Monday, December 3, 2012

Mahatma Jotirao Phule

Maharashtra has a social, educational and cultural heritage to be proud of. These great saints, social reformers and educationists have given the agenda of social justice and educational development to the state.
Mahatma Jotirao Phule and Savitribai Phule is a great social revolutionary couple in the country. Mahatma Gandhi has lauded Jotirao as the ‘real’ Mahatma while Dr. Babasaheb Ambedkar revered him as his teacher. More than 150 years ago, Mahatma Phule, in this very city of Pune, has made extraordinary contributions to fields like education, annihilation of caste, equality between men and women, holistic development of agriculture and the peasantry, social organization of women, Dalits, Adivasi, Nomadic and Denotified tribes and other backward castes, need to create awareness to struggle for human rights. Pune is the site of his lifelong dedication and work.
I am very happy to see that a life size statue of his has been erected in this city of Pune and within the auspices of the University of Pune. He laid the foundation for the education of all girls and women and of education for the men and boys from the Bahujan community. He was the only visionary in the country who, 130 years ago, demanded that free primary education should be compulsory and universal. He had made this demand in writing to the Hunter Commission, set up by the British Government in 1882. The right to education act has finally been enacted in the country in 2010.
He started the first school for girls in Bhidewada, in Pune, in 1848. He opened the doors of education for boys from Bahujan communities at Ahilyashram. The regressive elements in the city opposed these moves but Savitribai-Jotirao and their associates remained steadfast. His father threw him out of the house, owing to the social opposition. Savitribai and Jotirao continued their mission for education while living in the house of Jotirao’s friend Usman Sheikh. His idealism and his passion were unmatched.

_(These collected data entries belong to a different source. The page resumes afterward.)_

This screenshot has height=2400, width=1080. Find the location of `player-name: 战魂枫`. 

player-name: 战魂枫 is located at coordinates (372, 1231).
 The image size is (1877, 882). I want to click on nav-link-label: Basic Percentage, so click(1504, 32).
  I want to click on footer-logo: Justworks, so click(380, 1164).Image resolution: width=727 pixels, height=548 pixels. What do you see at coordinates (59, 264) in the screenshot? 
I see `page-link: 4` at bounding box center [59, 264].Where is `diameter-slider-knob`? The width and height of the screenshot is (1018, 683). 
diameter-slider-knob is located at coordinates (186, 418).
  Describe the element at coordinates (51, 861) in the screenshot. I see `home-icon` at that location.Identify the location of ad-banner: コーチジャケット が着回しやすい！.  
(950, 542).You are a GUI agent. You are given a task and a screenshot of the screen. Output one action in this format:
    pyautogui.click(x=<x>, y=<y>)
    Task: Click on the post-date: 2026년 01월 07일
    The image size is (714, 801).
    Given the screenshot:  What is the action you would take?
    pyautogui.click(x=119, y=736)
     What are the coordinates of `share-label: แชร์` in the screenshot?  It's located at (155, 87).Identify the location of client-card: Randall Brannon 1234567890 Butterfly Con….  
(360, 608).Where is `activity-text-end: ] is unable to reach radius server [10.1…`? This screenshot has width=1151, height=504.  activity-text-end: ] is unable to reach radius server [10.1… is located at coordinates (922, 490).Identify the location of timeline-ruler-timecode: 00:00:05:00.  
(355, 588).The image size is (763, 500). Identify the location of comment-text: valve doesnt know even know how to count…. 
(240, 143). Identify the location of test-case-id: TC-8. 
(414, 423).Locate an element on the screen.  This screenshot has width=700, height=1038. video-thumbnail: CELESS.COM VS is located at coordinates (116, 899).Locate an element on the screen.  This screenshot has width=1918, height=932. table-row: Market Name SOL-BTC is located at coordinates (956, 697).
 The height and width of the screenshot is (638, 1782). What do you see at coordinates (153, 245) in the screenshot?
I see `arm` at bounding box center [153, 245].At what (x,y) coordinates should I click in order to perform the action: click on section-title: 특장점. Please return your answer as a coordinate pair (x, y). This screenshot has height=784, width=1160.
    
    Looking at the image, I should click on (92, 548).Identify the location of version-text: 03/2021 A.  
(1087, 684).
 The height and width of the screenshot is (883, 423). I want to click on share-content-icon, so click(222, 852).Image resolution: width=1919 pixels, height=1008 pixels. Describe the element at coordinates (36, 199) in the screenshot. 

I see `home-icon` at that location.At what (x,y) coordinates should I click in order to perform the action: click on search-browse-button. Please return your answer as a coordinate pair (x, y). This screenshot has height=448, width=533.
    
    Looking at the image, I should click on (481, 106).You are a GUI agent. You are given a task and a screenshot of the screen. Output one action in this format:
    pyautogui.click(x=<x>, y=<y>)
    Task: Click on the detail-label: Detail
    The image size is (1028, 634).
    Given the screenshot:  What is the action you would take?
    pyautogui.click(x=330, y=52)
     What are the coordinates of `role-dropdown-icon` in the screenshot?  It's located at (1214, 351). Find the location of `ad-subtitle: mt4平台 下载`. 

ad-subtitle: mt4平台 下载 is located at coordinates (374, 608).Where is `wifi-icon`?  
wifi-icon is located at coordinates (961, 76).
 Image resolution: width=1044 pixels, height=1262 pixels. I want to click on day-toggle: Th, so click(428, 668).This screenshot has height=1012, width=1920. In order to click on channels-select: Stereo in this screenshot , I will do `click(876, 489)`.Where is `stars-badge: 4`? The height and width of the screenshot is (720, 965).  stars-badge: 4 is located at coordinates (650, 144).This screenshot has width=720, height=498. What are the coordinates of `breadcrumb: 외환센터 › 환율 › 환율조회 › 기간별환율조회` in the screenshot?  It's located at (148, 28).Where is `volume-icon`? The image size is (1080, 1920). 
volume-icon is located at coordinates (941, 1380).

In the year 1855, he started an adult education campaign in his own home. In that age, widows were prohibited from remarrying, they had to undergo tonsure. He himself took initiative in organizing widow remarriages and enlightened the barber community against the practice of tonsure, organizing them for an anti-tonsure strike.  He worked tirelessly, day and night, for the fulfillment of human rights. He opened up the well in his own house for ex-untouchable brethren.
By starting the practice of Satyashodhak marriages, he sought to put an end to dowry, extravagance and heavy expenditure in marriages. He encouraged and ensured Satyashodhak marriages which were simple and involved minimal costs. We are astonished even today, when we get to read that in the ‘mangalashtakas’ (ritual song which is sung while solemnizing the marriage, that includes the oaths taken by the bride and the groom) of the Satyashodhak marriage, the groom would vow to struggle for the human rights of women. Today women have taken giant leaps in many fields. A lot of credit for this, goes to the Phule couple.
In the book, ‘Shetkaryacha Asud’ published in 1883, he gave a conceptual framework for the holistic development of agriculture and the peasantry. He stressed that agricultural education and training, hybrid seeds, implements, crop pattern, allied occupations along with farming, planning of water supply should be done in the modern way and insisted that agricultural produce should be given minimum support prices based on production costs.
He established the Satyashodhak Samaj and strived for education, scientific temper, eradication of superstition, raising awareness and enlightenment of the masses. Narayan Meghaji Lokhande established the first labour union in Mumbai in 1880 taking inspiration from Phule and created the foundation of the labour movement.
The historical significance of the fact that he had 140 year ago, dedicated his book ‘Gulamgiri’ to the liberation movement of the blacks in America, has been acknowledged by Barack Obama and Nelson Mandela.
Mahatma Phule was a member of the Pune Municipality from 1876 to 1882. He was referred to as a state-appointed commissioner. He made immense contribution to the development of Pune city in that period. As the managing director of the Pune Commercial and Contracting Company, he constructed buildings, dams, tunnels, bridges, roads. He has also made immense contributions to the field of writing and publishing.
The entire country sees him as the sculptor of social justice. His life size image stands in the premises of the Indian Parliament and the Maharashtra Legislative Assembly. I am sure that this statue of his in the premises of the University of Pune will continue to serve as an inspirational guide for the work of learning-teaching and knowledge production that goes on here.